Problem 42: Coded Triangle Numbers

The n^th term of the sequence of triangle numbers is given by, t_n = 0.5n(n+1); so the first ten triangle numbers are: 1, 3, 6, 10, 15, 21, 28, 36, 45, 55, ...

By converting each letter in a word to a number corresponding to its alphabetical position and adding these values we form a word value. For example, the word value for SKY is 19 + 11 + 25 =55 = t₁₀. If the word value is a triangle number then we shall call the word a triangle word.

Using words.txt (right click and 'Save Link/Target As...'), a 16K text file containing nearly two-thousand common English words, how many are triangle words?

The Catch

How to check if a number is a triangle numbers.
How to find the value of a word.

The Light

Since a triangle number t is formulated by t_n = 0.5n(n+1), any number that satisfies the inverse of this equation is a triangle number.

t = 0.5*n(n + 1)
0 = 0.5*n(n + 1) - t
0 = n(n + 1) - 2t
0 = n² + n - 2t

Use quadratic formula to solve for n:
n = (-1 + sqrt(1 + 8t))/2
n = (-1 - sqrt(1 + 8t))/2
Since n > 0 (given), the second solution is eliminated. A number t is a triangle number if it makes the first solution an integer.

Use the discussion in Problem 22 to find the value of a word based on their letters' position on the alphabet.

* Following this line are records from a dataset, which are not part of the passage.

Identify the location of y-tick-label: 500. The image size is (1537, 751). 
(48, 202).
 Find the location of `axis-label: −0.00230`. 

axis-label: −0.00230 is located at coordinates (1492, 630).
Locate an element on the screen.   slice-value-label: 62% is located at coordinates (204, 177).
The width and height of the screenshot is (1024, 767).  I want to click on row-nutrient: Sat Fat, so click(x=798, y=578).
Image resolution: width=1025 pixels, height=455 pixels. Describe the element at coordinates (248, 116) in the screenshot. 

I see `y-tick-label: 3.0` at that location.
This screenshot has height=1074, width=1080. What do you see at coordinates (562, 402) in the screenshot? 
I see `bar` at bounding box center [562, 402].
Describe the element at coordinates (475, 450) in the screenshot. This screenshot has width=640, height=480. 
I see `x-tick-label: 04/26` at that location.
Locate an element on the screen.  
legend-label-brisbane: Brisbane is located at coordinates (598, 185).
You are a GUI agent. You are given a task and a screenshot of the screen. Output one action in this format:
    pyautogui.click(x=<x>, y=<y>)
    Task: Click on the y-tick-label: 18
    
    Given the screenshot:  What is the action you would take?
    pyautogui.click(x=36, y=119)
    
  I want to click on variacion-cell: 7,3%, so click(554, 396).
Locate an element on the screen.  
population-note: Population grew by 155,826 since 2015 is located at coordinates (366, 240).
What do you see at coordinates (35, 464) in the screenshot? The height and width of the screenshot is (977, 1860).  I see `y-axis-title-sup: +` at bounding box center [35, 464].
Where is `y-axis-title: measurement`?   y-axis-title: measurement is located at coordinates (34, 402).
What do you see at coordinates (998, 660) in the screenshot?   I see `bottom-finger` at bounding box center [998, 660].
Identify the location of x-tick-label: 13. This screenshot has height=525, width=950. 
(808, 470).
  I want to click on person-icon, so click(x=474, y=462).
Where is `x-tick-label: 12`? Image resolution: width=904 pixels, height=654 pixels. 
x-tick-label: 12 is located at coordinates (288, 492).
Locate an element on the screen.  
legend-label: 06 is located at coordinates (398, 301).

Also, use Java's Scanner class to read input from words.txt file.

The Code

import java.util.*;
import java.io.*;

public class Problem42
{
  public static void main(String[] args) throws FileNotFoundException
  {
    Scanner scan = new Scanner(new File("words.txt"));
    int count = 0;

    String input = scan.nextLine();
    String[] s = input.split(",");

    for(int i = 0; i < s.length; i++)
    {
      String word = s[i].substring(1, s[i].length() -1);
      int t = value(word);
      double n = (Math.sqrt(1 + 8 * t) - 1) / 2.0;
      if( n == (int)n )
        count++;
    }

    System.out.println("Total number of triangle words : " + count);    
  }

  public static int value(String word)
  {
    int result = 0;
    int A = (int)'A';
    char[] c = word.toCharArray();

    for(int i = 0; i < c.length; i++)
    {
      int position = (int)c[i] - A + 1;
      result += position;
    }
    return result;
  }
}